§ **WHAT IS ASKED**:
A) From the passage on religious responses to modern scholarship, transcribe the part that opens with the words containing "Modern thinking led" and closes with "skeptical, modern response.".
B) In the passage on religious responses to modern scholarship, who is named on the religious side of the skeptical, modern response?
C) Continue the passage on religious responses to modern scholarship, not the rows, from the point where it stops.

§ **TEXT EXTRACT**:
%%

Modern thinking led fundamentalist & evangelical scholars to reflexively attack (former) or harmonize with convoluted apologetics (latter)the results of modern scholarship or led to the modern mindset that if science is true religion can't be. So you get on the one hand young earth creationists and the harmonizing, more accommodating old earth creationists and/or a group with better marketing instincts who want to call themselves proponents of intelligent design. Those are modern conservative religious responses to modern challenges from the scientific or biblical studies worlds. On the other hand you get the new atheists (Hitchens, Dennet, etc) in the secular side and Bart Ehrman or (Episcopal) Bishop Spong on the religious side of the skeptical, modern response.

%%

§ **RECORDED DATA**:

%%

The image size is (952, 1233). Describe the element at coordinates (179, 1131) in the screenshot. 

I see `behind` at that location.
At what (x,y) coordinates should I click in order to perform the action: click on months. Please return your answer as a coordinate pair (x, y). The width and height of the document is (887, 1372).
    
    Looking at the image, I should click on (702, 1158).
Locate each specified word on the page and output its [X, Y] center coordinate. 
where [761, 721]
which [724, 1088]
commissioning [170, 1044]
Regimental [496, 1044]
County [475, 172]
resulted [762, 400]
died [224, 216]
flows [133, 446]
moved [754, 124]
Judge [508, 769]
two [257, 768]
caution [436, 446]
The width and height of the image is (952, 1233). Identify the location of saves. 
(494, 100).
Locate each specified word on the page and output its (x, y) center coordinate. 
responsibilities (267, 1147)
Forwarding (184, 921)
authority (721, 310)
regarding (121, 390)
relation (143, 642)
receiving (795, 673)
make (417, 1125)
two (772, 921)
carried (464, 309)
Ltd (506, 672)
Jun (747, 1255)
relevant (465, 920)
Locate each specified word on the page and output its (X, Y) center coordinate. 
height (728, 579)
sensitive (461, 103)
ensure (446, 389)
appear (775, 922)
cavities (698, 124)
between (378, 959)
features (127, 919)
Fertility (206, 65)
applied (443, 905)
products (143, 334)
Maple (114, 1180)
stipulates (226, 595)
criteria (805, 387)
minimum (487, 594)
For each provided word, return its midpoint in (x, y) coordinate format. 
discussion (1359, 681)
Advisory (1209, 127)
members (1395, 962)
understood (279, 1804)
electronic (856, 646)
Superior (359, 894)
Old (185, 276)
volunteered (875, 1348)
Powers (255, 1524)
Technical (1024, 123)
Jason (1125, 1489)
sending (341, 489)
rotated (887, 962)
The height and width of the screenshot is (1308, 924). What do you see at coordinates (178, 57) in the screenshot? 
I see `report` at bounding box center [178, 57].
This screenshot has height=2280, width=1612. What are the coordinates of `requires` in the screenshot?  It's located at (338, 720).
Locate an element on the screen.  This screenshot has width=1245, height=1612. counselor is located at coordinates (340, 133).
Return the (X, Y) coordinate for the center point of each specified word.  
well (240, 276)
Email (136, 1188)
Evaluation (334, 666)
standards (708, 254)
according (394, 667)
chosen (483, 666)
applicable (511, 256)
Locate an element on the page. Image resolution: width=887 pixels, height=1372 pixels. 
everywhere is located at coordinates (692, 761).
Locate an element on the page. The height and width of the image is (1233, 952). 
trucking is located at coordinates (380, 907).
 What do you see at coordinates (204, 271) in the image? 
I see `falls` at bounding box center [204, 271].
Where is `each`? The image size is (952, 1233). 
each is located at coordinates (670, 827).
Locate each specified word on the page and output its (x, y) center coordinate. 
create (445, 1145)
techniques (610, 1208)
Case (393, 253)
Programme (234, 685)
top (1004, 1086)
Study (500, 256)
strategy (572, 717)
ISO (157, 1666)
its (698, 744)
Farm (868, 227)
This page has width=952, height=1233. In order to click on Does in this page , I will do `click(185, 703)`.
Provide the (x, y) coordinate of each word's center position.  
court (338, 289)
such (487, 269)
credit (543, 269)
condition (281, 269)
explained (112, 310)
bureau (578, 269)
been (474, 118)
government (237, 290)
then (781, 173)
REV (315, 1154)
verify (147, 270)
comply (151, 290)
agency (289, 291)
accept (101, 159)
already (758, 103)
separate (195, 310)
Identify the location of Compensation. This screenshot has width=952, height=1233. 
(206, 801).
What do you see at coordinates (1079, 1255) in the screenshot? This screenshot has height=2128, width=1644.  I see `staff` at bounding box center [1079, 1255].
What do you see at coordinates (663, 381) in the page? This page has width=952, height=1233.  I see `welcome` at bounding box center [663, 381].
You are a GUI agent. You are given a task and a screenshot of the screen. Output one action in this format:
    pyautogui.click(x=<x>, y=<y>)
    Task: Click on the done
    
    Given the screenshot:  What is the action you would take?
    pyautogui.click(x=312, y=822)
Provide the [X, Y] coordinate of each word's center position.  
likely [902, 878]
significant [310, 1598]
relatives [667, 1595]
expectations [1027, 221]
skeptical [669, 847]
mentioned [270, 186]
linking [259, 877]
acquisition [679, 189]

%%

§ **OUTPUTS BY TASK**:
A)
Modern thinking led fundamentalist & evangelical scholars to reflexively attack (former) or harmonize with convoluted apologetics (latter)the results of modern scholarship or led to the modern mindset that if science is true religion can't be. So you get on the one hand young earth creationists and the harmonizing, more accommodating old earth creationists and/or a group with better marketing instincts who want to call themselves proponents of intelligent design. Those are modern conservative religious responses to modern challenges from the scientific or biblical studies worlds. On the other hand you get the new atheists (Hitchens, Dennet, etc) in the secular side and Bart Ehrman or (Episcopal) Bishop Spong on the religious side of the skeptical, modern response.

B) Bart Ehrman and (Episcopal) Bishop Spong.

C)
Post modernists view the dichotemies not as either obstacles to faith, or apologetics for faith but rather as poratals to experiencing faith in new ways. The ancients had a mythology (mythology  in the sense of story or narrative that made sense of the world &  of questions regarding origins or cosmology, but not in the sense of the word myth meaning made up or fake) and we in the age of scientific discovery, geologic discovery, archeological discovery and space travel have a different mythology that we work off of. Both mythologies allow us insights into God and how he may have first contemplated what he wanted the created world to be like and how he might have wanted to bring it into being. Hence both open avenues to appreciating the vastness of God and the incomprehensibility of God and who are we to have bought into one mode of understanding and interpretation of the biblical stories and think we have a handle on God and His ways for all cultures and for all times.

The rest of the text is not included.